Nice Bounce. Now What?
Charles B. Carlson, CFA
Contributing Editor, Dow Theory Forecasts
After plunging in the wake of the September 11 terrorist attacks, the stock market has bounced nicely. Of course, the question that now must be answered is the following: Is this bounce off the lows the beginning of a sustained upward move?
Several reasons exist to be bullish on this market:
- Corporate America is buying back its stock in droves.
- The market has shown good resilience in the face of a bounty of bad news.
- This bear market is long in the tooth (19 months and counting) based on historical standards.
Yet, the bears have their reasons, too:
- Stocks are still expensive. The price/earnings ratio on the S&P 500 is a not-so-low 29.
- It's still the first bounce. Usually after a market pounding, the first bounce is not a result of investors believing stocks offer great value. Rather, it usually results from short sellers covering their positions and locking up their profits. This bounce tends to be more of a trading move and usually is not sustained.
- Rallies within bear markets tend to be violent and brief.

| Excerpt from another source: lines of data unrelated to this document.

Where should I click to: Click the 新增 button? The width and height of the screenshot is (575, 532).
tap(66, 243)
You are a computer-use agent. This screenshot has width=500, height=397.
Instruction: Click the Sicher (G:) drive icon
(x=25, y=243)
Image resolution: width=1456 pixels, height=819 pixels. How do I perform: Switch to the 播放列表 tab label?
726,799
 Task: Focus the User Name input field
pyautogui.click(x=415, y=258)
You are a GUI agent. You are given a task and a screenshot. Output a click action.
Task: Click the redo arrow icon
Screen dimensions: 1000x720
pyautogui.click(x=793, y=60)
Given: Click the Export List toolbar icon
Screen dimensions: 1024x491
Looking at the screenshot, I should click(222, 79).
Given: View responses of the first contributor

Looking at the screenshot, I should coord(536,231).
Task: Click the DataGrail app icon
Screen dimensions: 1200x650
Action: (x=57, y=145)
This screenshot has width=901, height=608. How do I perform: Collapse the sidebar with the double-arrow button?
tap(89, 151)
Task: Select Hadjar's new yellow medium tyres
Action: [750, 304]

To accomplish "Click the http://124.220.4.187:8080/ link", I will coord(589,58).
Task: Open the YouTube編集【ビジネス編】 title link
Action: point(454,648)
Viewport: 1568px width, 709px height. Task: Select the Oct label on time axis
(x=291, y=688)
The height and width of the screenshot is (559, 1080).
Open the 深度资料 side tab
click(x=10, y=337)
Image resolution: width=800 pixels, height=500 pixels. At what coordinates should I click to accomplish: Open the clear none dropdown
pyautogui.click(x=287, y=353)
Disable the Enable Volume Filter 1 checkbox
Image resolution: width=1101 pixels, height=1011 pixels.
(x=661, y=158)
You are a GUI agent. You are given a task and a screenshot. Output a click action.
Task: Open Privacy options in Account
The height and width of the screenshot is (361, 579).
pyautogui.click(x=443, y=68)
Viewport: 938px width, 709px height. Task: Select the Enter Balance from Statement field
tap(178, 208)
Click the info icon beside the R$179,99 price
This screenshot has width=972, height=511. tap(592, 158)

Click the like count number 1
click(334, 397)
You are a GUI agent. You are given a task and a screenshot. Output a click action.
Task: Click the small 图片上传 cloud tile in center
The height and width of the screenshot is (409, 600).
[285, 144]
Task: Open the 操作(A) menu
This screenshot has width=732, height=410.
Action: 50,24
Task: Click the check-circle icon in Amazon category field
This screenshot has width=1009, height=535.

The Dow has made up a lot of ground in a relatively short period of time. Ditto for other market indexes. Rallies within bear markets tend to be rather violent, but also rather brief. This rally has that feel to it.
Where do I come down on the market? Quite honestly, I'm not sure it matters whether you think the bounce is the beginning of a bull market or a rally within a bear market. Timing the market is oftentimes a loser's game. As a long-term investor, the best approach remains maintaining a regular investment program. Investing through thick and thin should pay ample dividends down the road, regardless of near-term market fluctuations.